I think that we disagree on where it fails, though, which is fine. We both like it, but we’re going to disagree on some of the things that might not matter as much. Hell, I think my review section (likes it) and Bechdel section (loves it) even disagree on how important those fundamentals are, but the two sections are meant to view the movie from different aspects and prioritize different elements of the film.
If I could look at the movie from that other perspective without the Bechdel prompts, I wouldn’t need them, but I do because they force me to shift gears as a critic.
I do my best to not judge the movie wholesale but to communicate to readers what experience they’ll have watching it, and maybe evoke some questions if they’ve already seen it. I want people who value fundamentals and traditional storytelling more to know what they won’t like ahead of time so that maybe they’ll be more open to what they have less experience with. I also want people who don’t value those things as much to read the review and say, “I don’t value those things as much, so I should be cool.”

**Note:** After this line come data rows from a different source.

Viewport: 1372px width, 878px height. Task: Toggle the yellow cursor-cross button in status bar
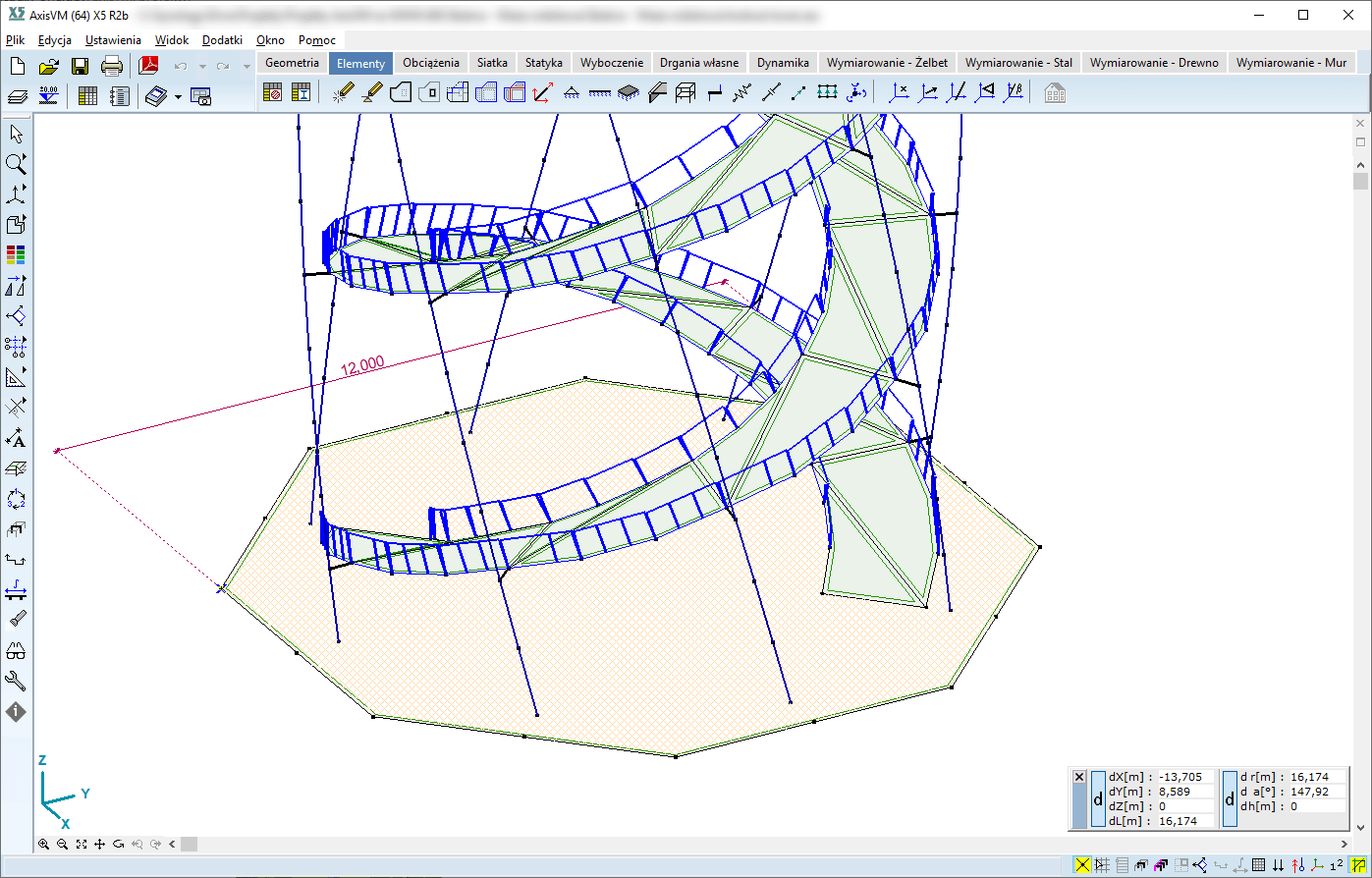[x=1083, y=865]
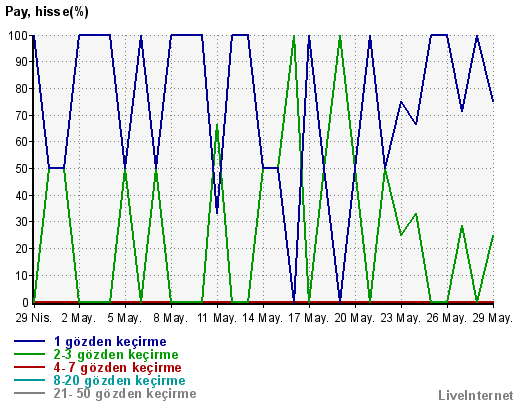Viewport: 520px width, 405px height.
Task: Select the '4-7 gözden keçirme' legend entry
Action: (117, 368)
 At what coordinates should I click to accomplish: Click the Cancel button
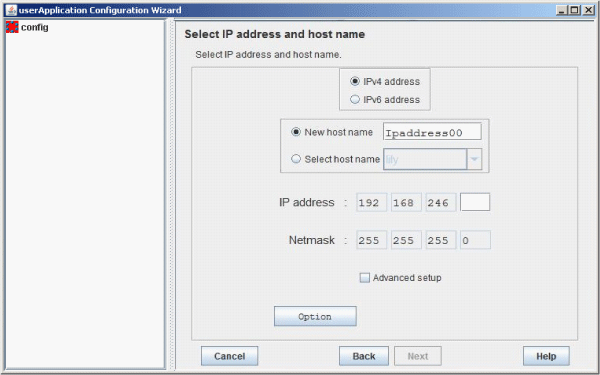[x=230, y=356]
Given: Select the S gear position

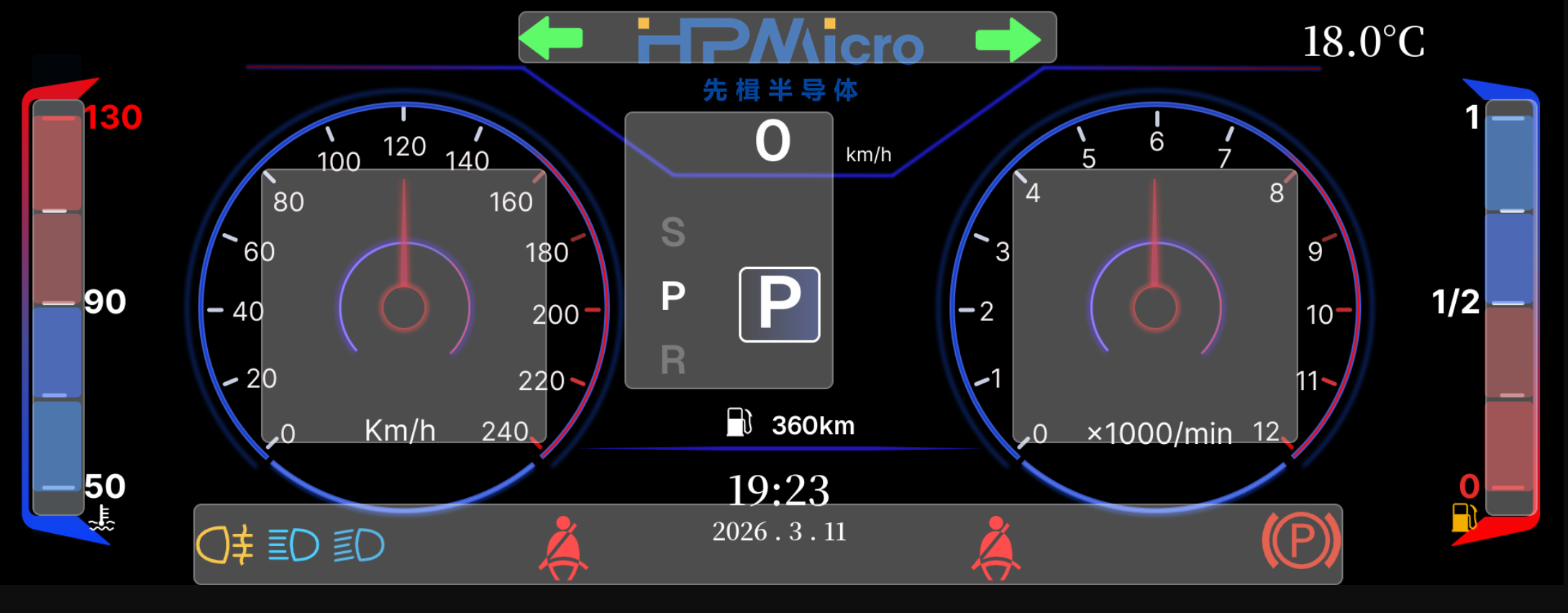Looking at the screenshot, I should [x=673, y=232].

I think criticism needs to become more of a translator of art and less of a judge of it, so I need to find a way of saying this is what doesn’t work, this is why it doesn’t matter if you don’t care for those elements anyway. Hopefully, if I do my job right, people can read that and make their own judgments as to what value to place on those elements, rather than my telling them what value to place on them.
And I actually liked the dragon men! If anything, I wanted more dragon people.